The Louisiana Delta Hardwood Lumber Company, Inc., and its workmen’s compensation insurer, the Maryland Casualty Company, are made defendants in this suit in which Joseph M. Calhoun seeks a compensation award under the Louisiana Employers’ Liability Act, Act No. 20 of 1914, as amended, and the setting aside of a judicially approved compromise settlement previously consummated by the parties.

In substance, plaintiff alleges in his petition that on November 28, 1935, he sustained an umbilicus hernia while pulling a saw in the course and scope of his employment as a log scaler with the Louisiana Delta Hardwood Lumber Company, Inc., which injury has rendered him totally and permanently disabled; and that on June 2, 1936, he was induced to accept the sum of $500 cash in full acquittance of his claim for compensation and to sign and execute a purported compromise settlement agreement, all by reason of variously detailed acts of fraud and misrepresentation on the part of defendants’ representatives. He prays that the compromise settlement be declared null and void and of no effect and that he be awarded compensation as for total and permanent disability, together with the penalty imposed by the compensation statute and legal interest from judicial demand, less the sum of $500 previously paid.

Tendered to the petition by defendants were pleas of prematurity, estoppel and res judicata, and exceptions of no cause and no right of action.
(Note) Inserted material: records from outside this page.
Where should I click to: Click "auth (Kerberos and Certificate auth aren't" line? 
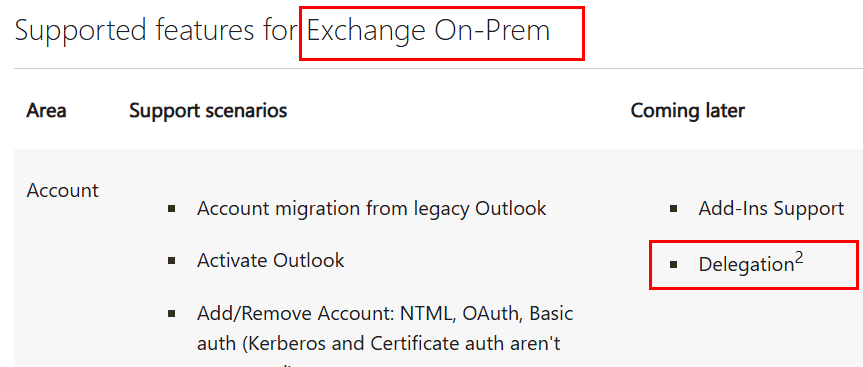[379, 344]
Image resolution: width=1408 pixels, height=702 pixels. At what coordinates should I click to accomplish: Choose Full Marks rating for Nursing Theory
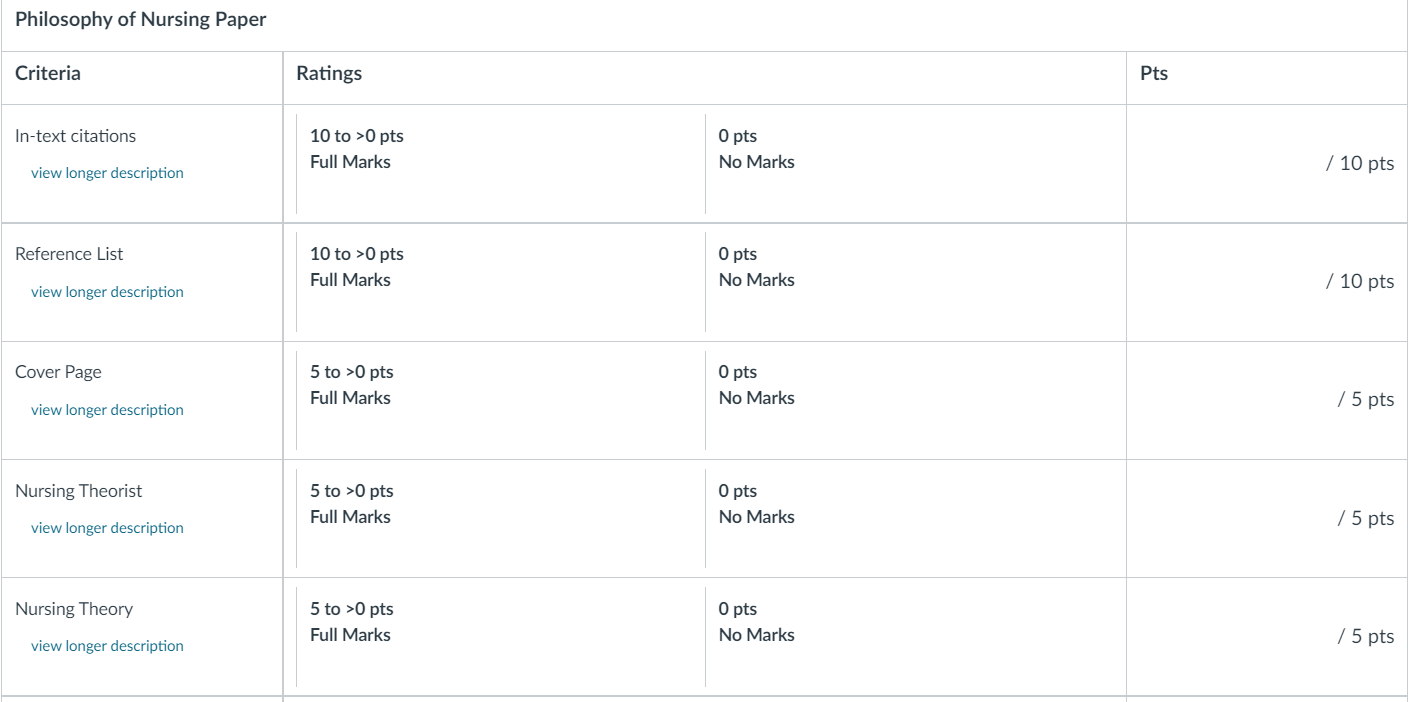pyautogui.click(x=501, y=637)
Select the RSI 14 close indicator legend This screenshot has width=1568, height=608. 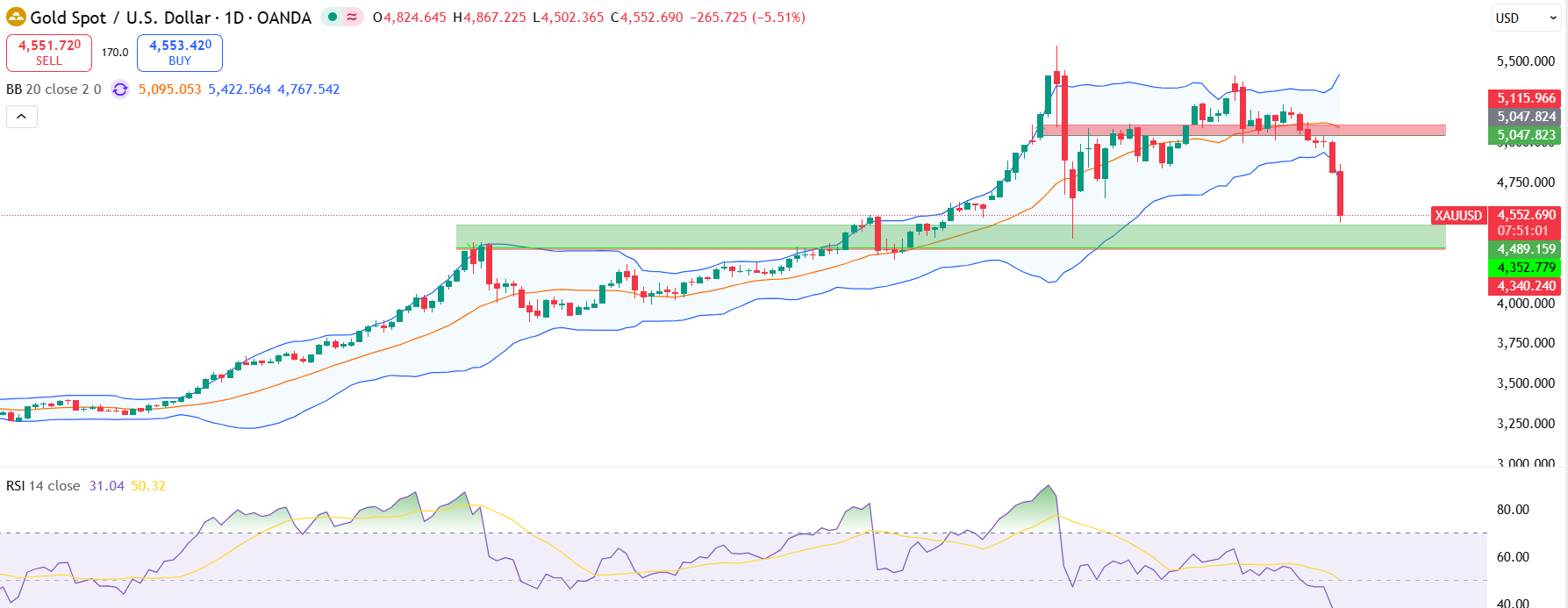43,486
All .of these were overruled.

*363 In their joint answer, defendants deny that plaintiff was injured while in the scope and course of his employment with the Louisiana Delta Hardwood Lumber Company, Inc., and also deny that they are or were ever liable to him for compensation. Further answering, they aver that they entered into the compromise settlement with plaintiff, pursuant to the provisions of section 17 of the Compensation Statute, as amended by Act No. 38 of 1918, in order to avoid the expense of a law suit in defending the asserted claim, and that no fraud or misrepresentation was perpetrated in the confection of said settlement.

The demands of plaintiff were rejected after a trial of the case on its merits, and he prosecuted this appeal.

The aforementioned pleas and exceptions are re-urged in this court. However, we shall not pass on them as we find from the merits that no liability exists on the part of the defendants.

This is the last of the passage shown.